──────── Passage to read
Some employers, foundations, and other funders offer additional support for summer work. Students can apply for funding from their host employer or from outside sources. Below are summer fellowship opportunities that are available to Columbia Law students.
- Center for Japanese Legal Studies Public Interest Fellowship (1Ls & 2Ls): The Center for Japanese Legal Studies Public Interest Fellowship is open to first- and second-year law students who demonstrate an interest in working in Japan in public interest law over the summer. Up to two fellowships are available each year. Each provides a $10,000 stipend for airfare, living, and other expenses. This funding has been awarded for 2019.
- John R. Oldham Fellowship (1Ls & 2Ls): Administered by the Center for Chinese Legal Studies, this fellowship supports first- and second-year law students doing summer work in greater China, either in public interest (including government) or academic research. Applications consist of a resume, transcripts, a two-page summary of the proposed project, an estimated budget, and whether funding will be received from another source (such as WEAI). Learn more about the John R. Oldham Fellowship. Learn more about the John R. Oldham Fellowship. Applications are due March 15.
- Venable, LLP (1Ls): The Venable Fellowship offers a stipend to a first-year Columbia Law School student in the J.D. program who demonstrates a commitment to public interest and who is registered in the GSF program. The fellowship will provide a total of $10,000 for ten weeks of work in an unpaid, public interest summer internship in the United States. Learn more about the Venable, LLP Fellowship. Applications are due April 15 by 3 p.m.
- Catalyst Public Service Fellowships (1Ls): The New York Bar Foundation funds these summer fellowships to students working at qualifying organizations and agencies, allowing 1L summer interns to receive additional compensation for ten weeks of work instead of the standard eight. Preference will be given to first year students. You do not need a confirmed placement to apply. Learn more about the Catalyst Public Service Fellowship. Applications are due April 3 by 3 p.m. Late applications will be considered on a rolling basis.
Justice John Paul Stevens Public Interest Fellowship (1Ls): The John Paul Stevens Fellowship was established in 2011 by the John Paul Stevens Foundation to enable law students to work in otherwise unpaid public interest summer law positions for ten weeks. Two students are named to the Stevens Fellowship each year; the Fellowship is part of a nationwide program to honor Justice Stevens' lifelong dedication to improving the justice system. Learn more about the Justice John Paul Stevens Public Interest Fellowship. Applications are due April 15 by 3 p.m.
────────────────
Directives:
**1.** According to the summer fellowship listing, when are applications for the John R. Oldham Fellowship due?
**2.** Please copy the summer fellowship listing word for word, between "Some employers, foundations, and" and "Columbia Law students.", inclusive.
──────── Available data
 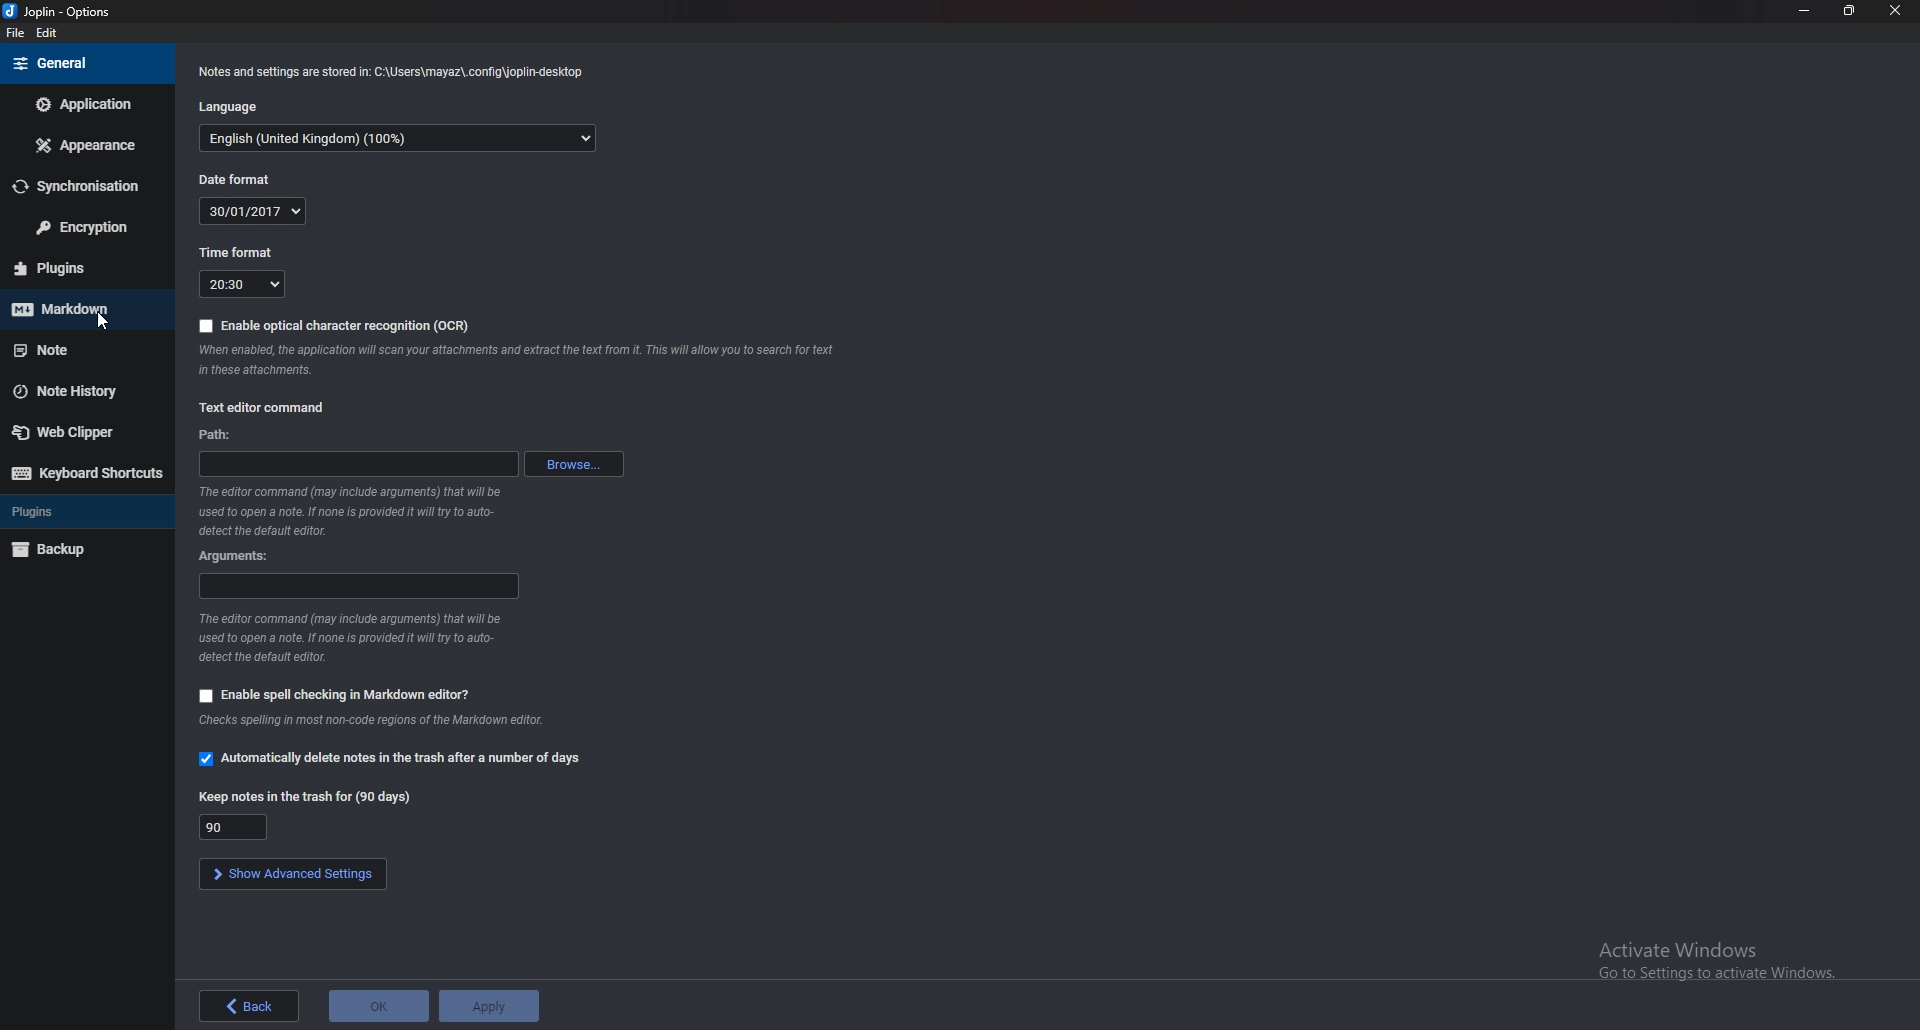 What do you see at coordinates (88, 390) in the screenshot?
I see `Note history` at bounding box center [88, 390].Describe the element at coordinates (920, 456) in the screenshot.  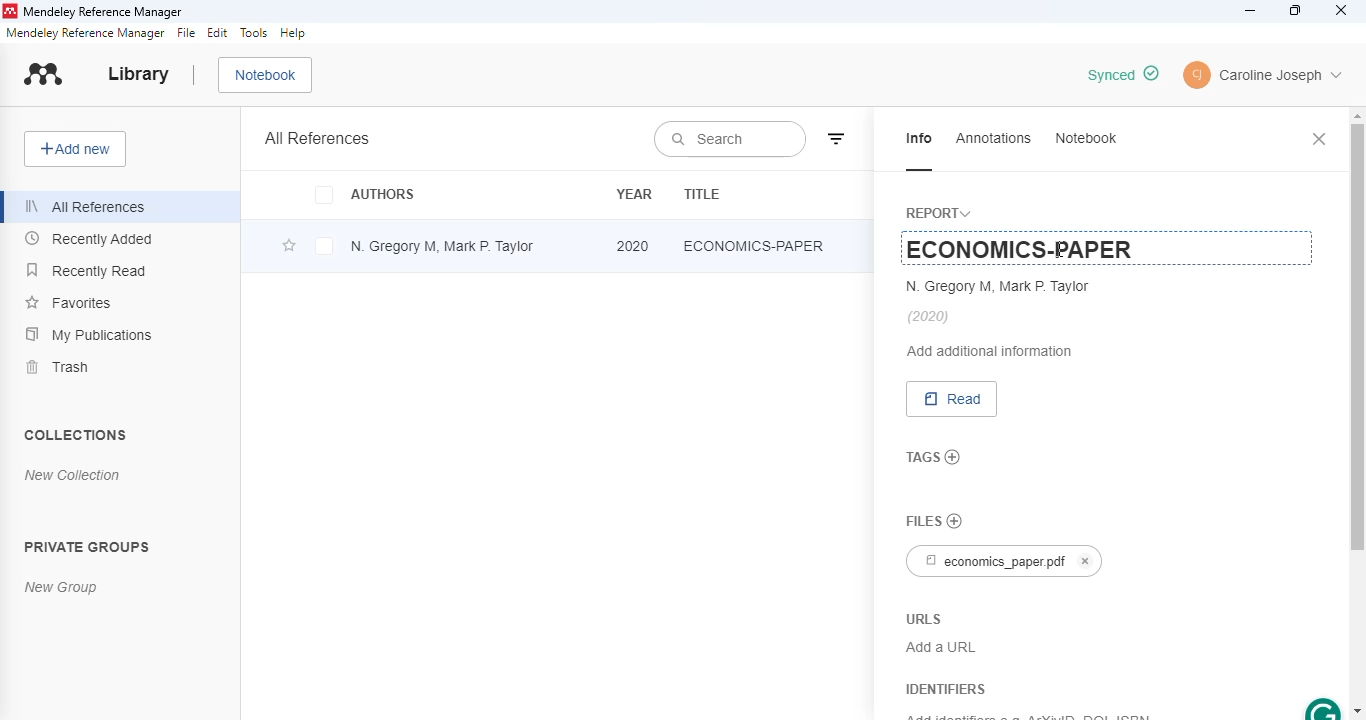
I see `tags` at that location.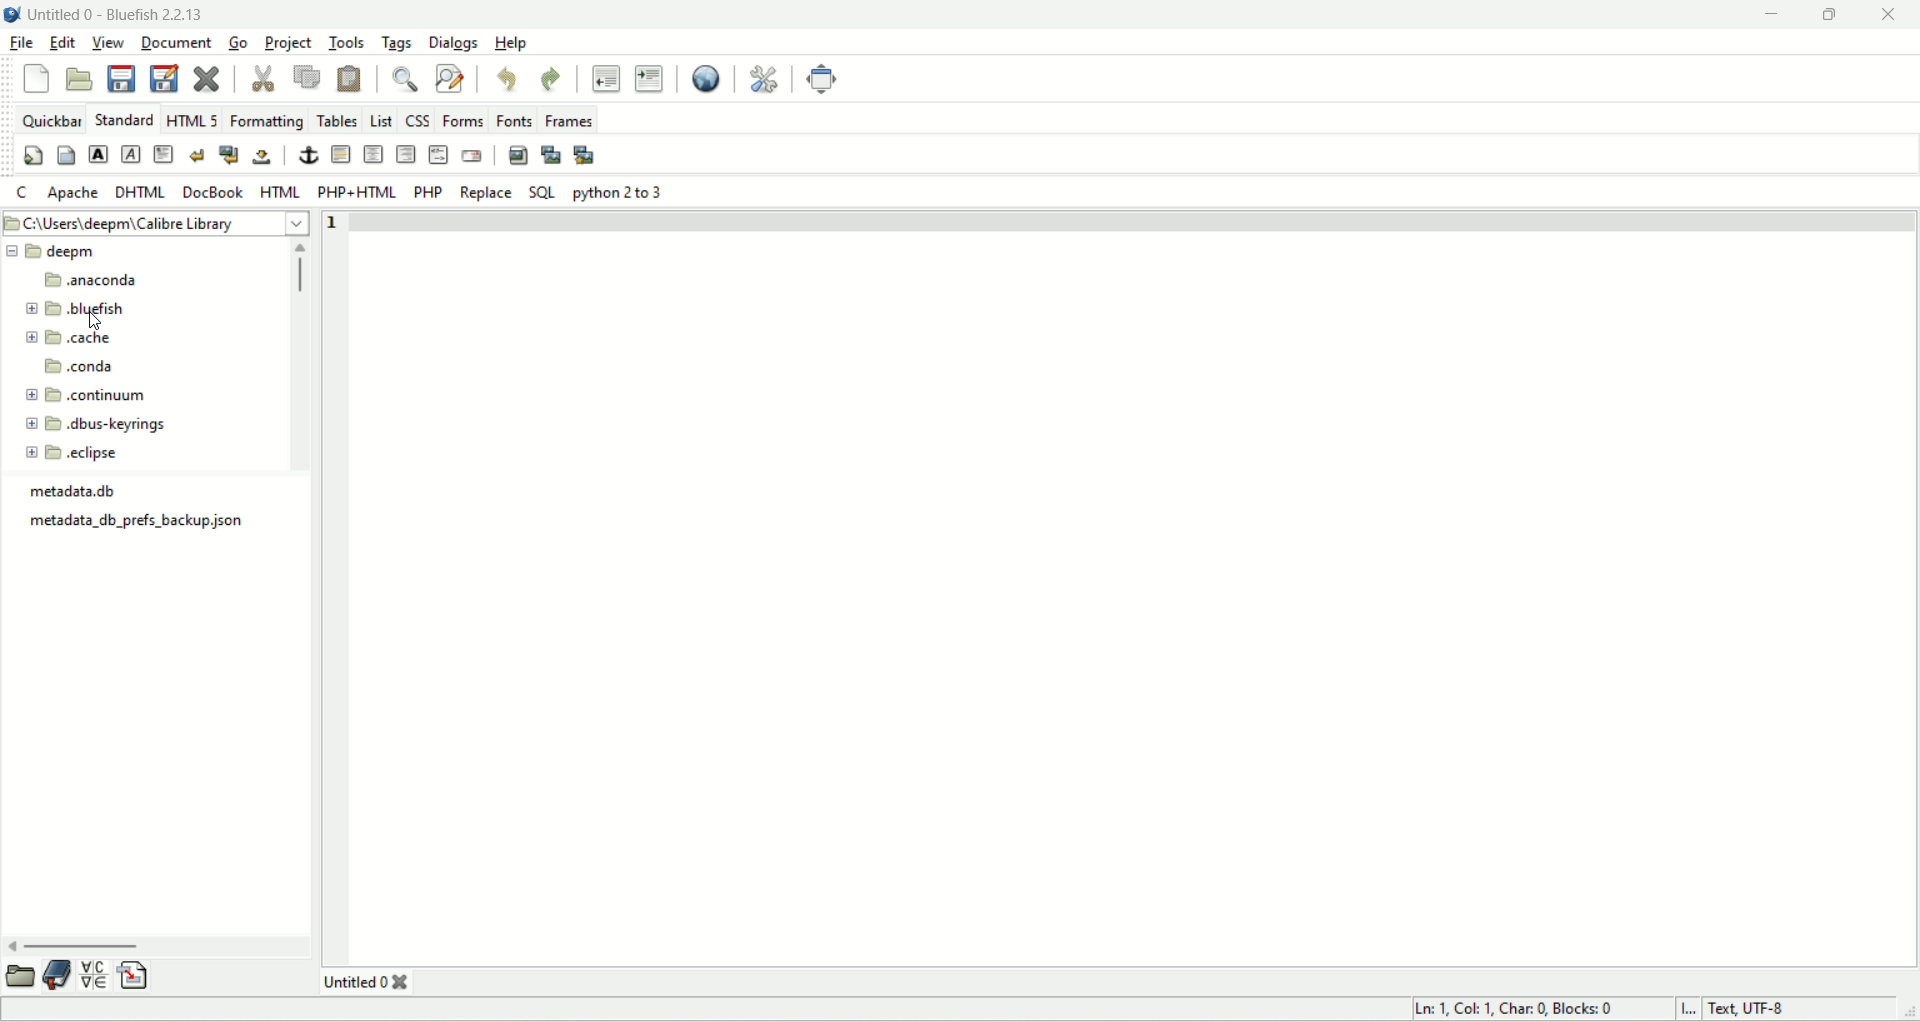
────────────────
Full answers:
**1.** March 15

**2.**
Some employers, foundations, and other funders offer additional support for summer work. Students can apply for funding from their host employer or from outside sources. Below are summer fellowship opportunities that are available to Columbia Law students.